Amazon Ready To Poach Retail Customers For $5 A Head

PriceCheck-App-We told you all along that this was going to get ugly. Once you put a smartphone into store aisles armed with price comparison engines and e-tailers, there is little to stop all-out war among merchants and between brick-and-mortar and e-commerce sellers.

Amazon isn’t kidding around this holiday season. Its previously released Price Check app has been used by many people already to scan product codes in store and find better deals elsewhere. On Dec. 10, however, Amazon ups the ante by offering app users a one-day 5% discount if they scan codes from a retailer but then buy something from Amazon.

Amazon will give customers 5% off on up to three “qualifying” products in electronics, toys, music, sporting goods and DVDs. According to the app itself, users must have their location services function active for the app in the phone to make the scan eligible for the discount. If you scan one of the eligible products, put it in your Amazon shopping cart and purchase it within 24 hours, you get a 5% (up to $5 maximum) discount applied to the purchase. The scheme is pretty blatantly designed to hijack you from the store aisle.

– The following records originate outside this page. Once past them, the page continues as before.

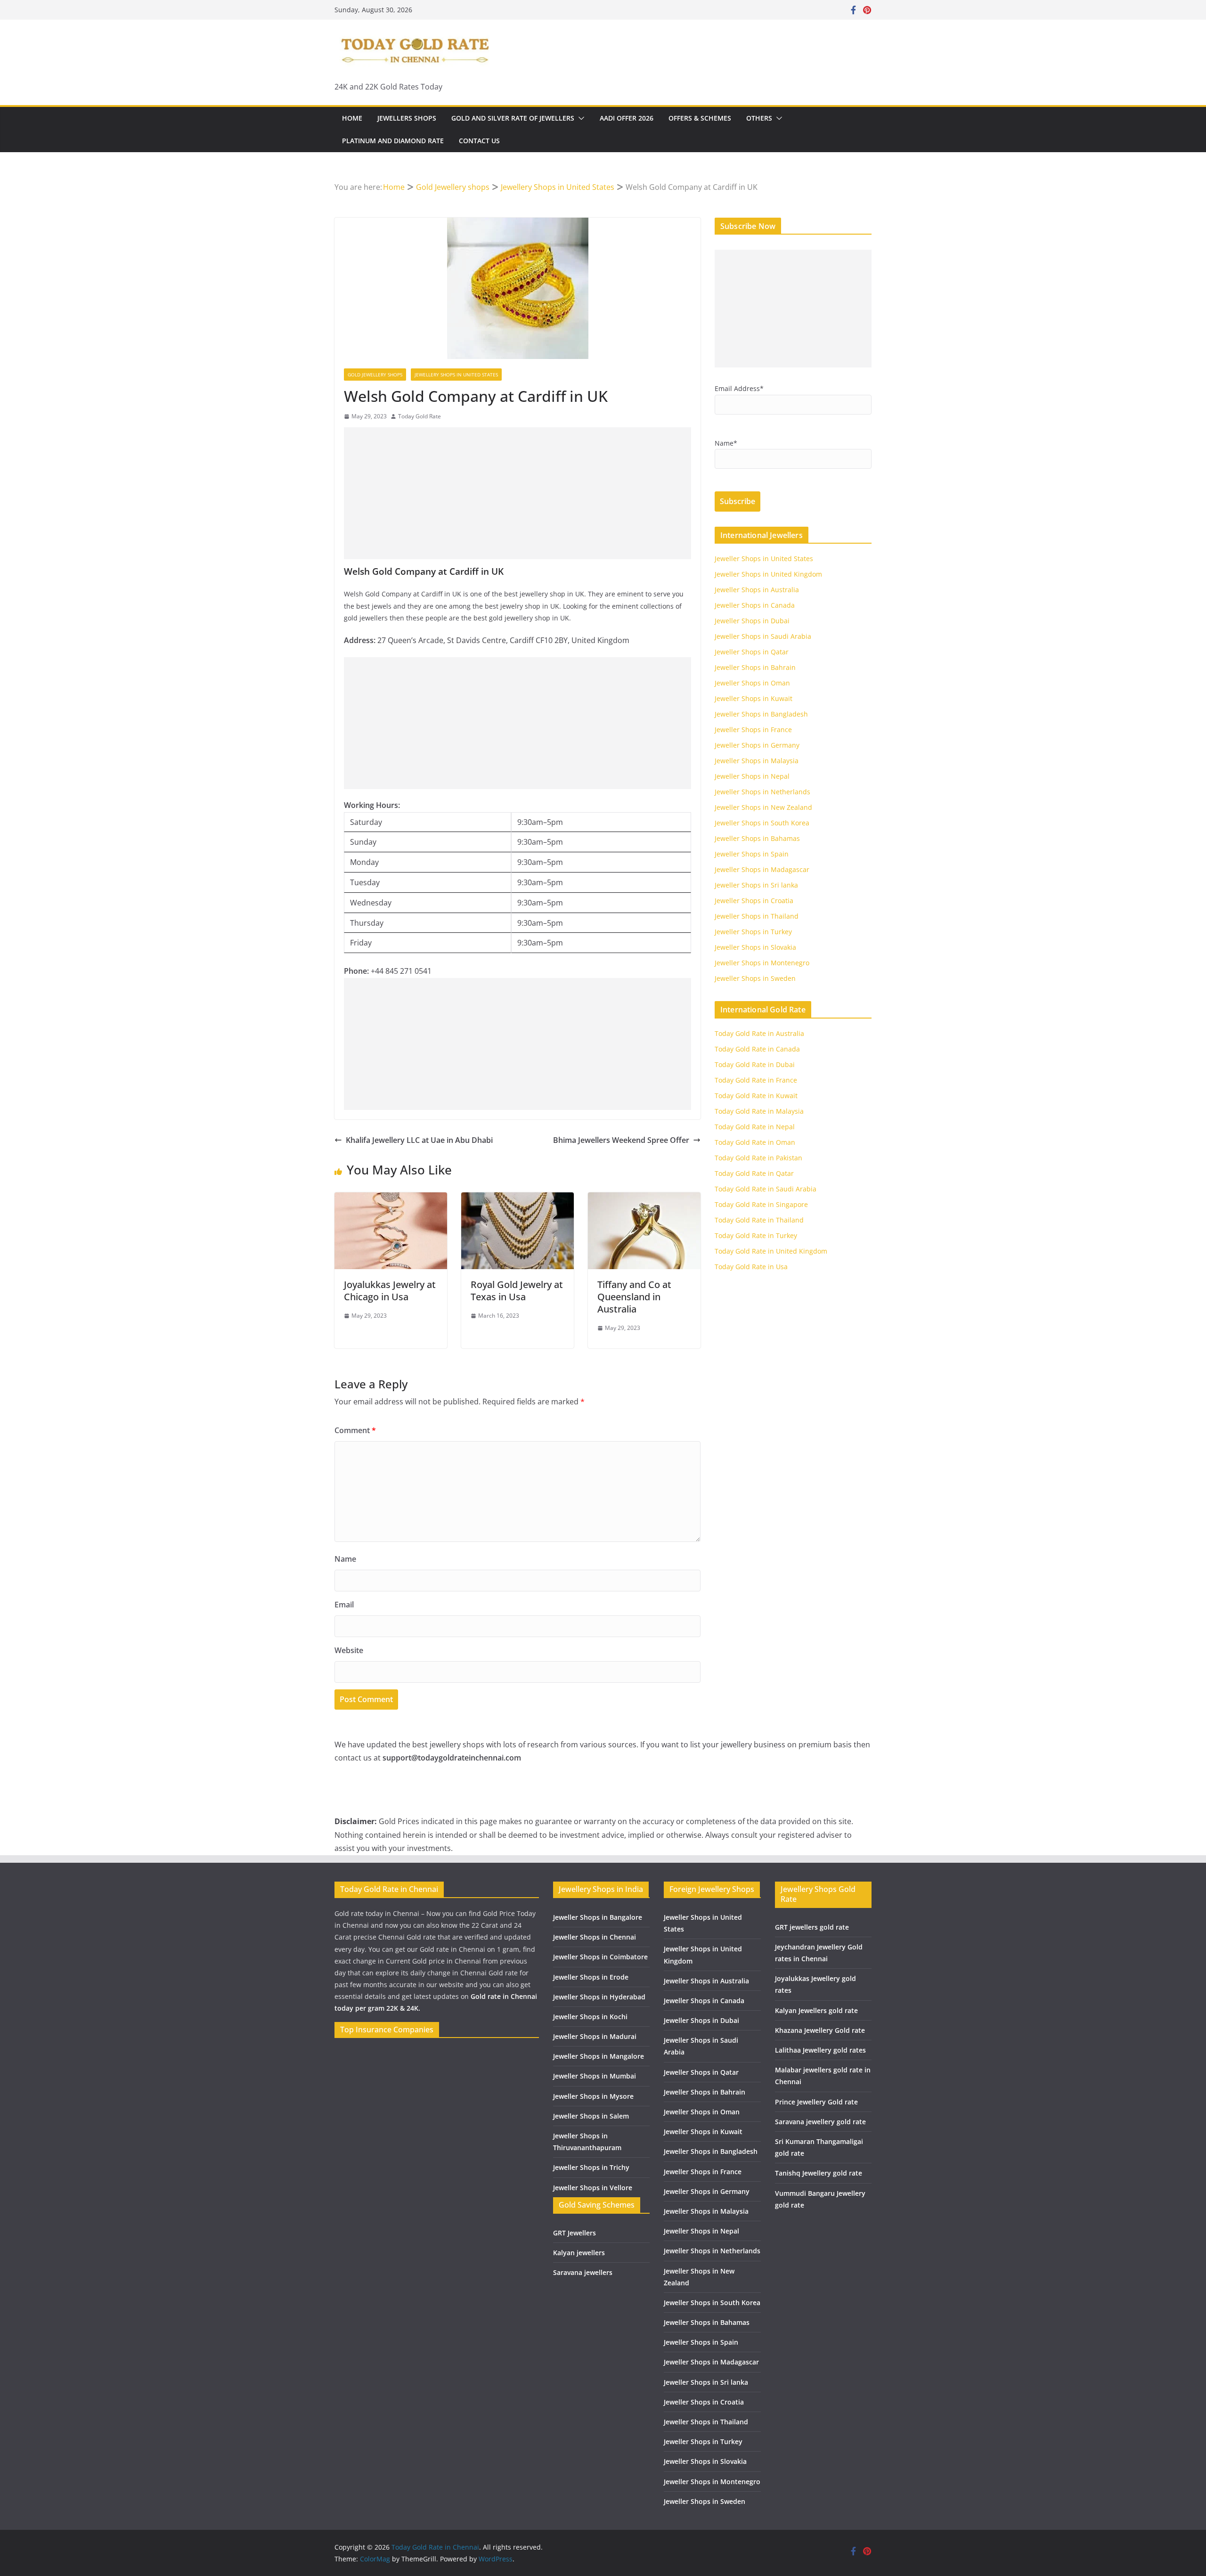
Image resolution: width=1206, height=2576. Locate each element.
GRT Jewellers (574, 2232)
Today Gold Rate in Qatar (754, 1173)
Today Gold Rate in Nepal (755, 1126)
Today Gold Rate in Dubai (755, 1064)
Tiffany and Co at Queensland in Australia (634, 1296)
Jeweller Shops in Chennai (594, 1936)
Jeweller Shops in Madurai (594, 2036)
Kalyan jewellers (579, 2252)
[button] (579, 118)
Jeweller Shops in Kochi (590, 2016)
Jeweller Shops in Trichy (591, 2167)
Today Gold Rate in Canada (757, 1048)
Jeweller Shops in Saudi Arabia (763, 636)
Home (352, 118)
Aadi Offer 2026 (626, 118)
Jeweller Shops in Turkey (753, 931)
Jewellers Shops (406, 118)
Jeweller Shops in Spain (752, 853)
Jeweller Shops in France (753, 729)
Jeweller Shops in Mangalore (598, 2056)
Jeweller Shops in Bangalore (597, 1917)
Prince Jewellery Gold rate (816, 2101)
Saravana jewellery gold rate (820, 2121)
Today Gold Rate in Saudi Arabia (765, 1188)
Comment (355, 1430)
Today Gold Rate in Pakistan (758, 1157)
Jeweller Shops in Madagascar (762, 869)
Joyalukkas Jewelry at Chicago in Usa (390, 1290)
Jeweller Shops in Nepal (752, 776)
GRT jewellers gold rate (812, 1927)
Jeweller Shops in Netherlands (762, 791)
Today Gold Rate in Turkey (756, 1235)
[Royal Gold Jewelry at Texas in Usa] (517, 1199)
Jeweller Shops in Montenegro (762, 962)
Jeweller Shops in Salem (591, 2115)
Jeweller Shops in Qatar (752, 651)
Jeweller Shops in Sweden (755, 978)
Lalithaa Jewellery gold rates (820, 2050)
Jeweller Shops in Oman (752, 682)
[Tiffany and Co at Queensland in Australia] (644, 1199)
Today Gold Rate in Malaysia (759, 1111)
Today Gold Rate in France (756, 1080)
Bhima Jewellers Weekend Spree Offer (621, 1140)
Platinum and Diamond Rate (393, 140)
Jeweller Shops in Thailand (757, 916)
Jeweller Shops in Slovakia (755, 947)
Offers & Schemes (699, 118)
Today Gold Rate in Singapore (761, 1204)
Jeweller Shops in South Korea (762, 822)
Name (345, 1559)
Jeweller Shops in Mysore (593, 2096)
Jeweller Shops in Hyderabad (599, 1996)
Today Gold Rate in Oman (755, 1142)
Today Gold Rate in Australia (759, 1033)
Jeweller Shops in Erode (590, 1977)
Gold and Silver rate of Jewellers (512, 118)
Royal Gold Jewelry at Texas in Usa (517, 1290)
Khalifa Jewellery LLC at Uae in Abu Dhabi (419, 1140)
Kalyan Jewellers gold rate (816, 2010)
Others (759, 118)
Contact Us (479, 140)
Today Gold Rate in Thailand (759, 1219)
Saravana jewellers (582, 2272)
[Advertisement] (517, 493)
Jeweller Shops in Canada (755, 605)
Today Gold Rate (419, 416)
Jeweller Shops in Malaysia (757, 760)
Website (348, 1650)
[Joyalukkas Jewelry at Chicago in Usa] (390, 1199)
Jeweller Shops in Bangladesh (761, 713)
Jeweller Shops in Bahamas (757, 838)
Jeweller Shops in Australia (757, 589)
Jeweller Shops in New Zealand (763, 807)
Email (344, 1604)
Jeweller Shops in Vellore (592, 2187)
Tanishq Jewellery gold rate (818, 2172)
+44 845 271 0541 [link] (401, 971)
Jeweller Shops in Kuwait (753, 698)
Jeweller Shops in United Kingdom (768, 574)
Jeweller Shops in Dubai (752, 620)
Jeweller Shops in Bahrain (755, 667)
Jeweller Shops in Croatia (754, 900)
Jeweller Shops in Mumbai (594, 2075)
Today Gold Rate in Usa (751, 1266)
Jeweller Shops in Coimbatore (600, 1956)
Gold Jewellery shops (375, 374)
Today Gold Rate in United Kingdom (771, 1251)
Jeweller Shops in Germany (757, 745)
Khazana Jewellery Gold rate (820, 2030)
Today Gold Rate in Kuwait (756, 1095)
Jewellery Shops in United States (456, 374)
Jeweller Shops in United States (764, 558)
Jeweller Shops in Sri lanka (756, 884)
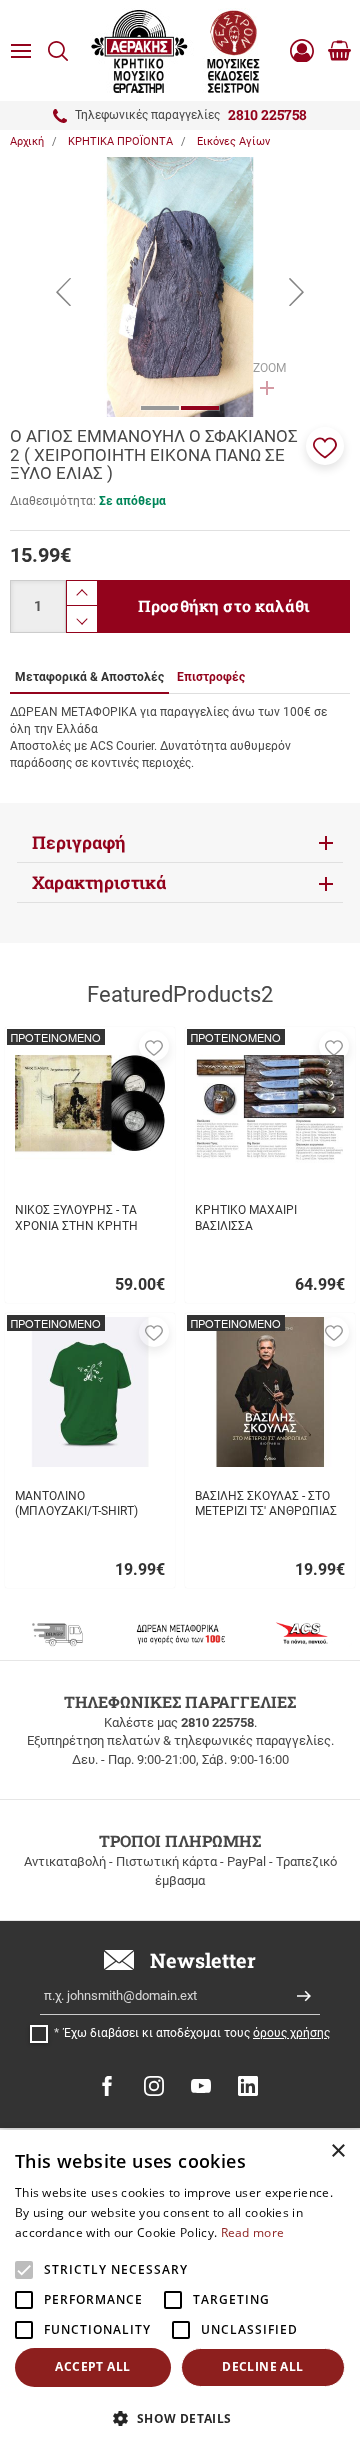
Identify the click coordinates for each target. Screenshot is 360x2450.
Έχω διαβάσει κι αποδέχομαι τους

Part of the plan is also to use shoppers to reconnoiter prices for the e-tailer so it can come up with more competitive offers. Sam Hall, Director of Amazon Mobile, says in a statement “We scour online and in-store advertisements from other retailers, every day, year-round. Now we are enabling customers to use the Price Check app to share in-store prices while they search for the best deals.”

But this is the part of the marketing-speak I like most: “This is a powerful opportunity for customers to get involved and ensures Amazon customers get the best possible prices,” he says. Kind of makes you feel downright patriotic and “empowered,” doesn’t it? Another way of saying this of, course, is, "We will reward you with discounts when you spy for us."

5 comments about "Amazon Ready To Poach Retail Customers For $5 A Head".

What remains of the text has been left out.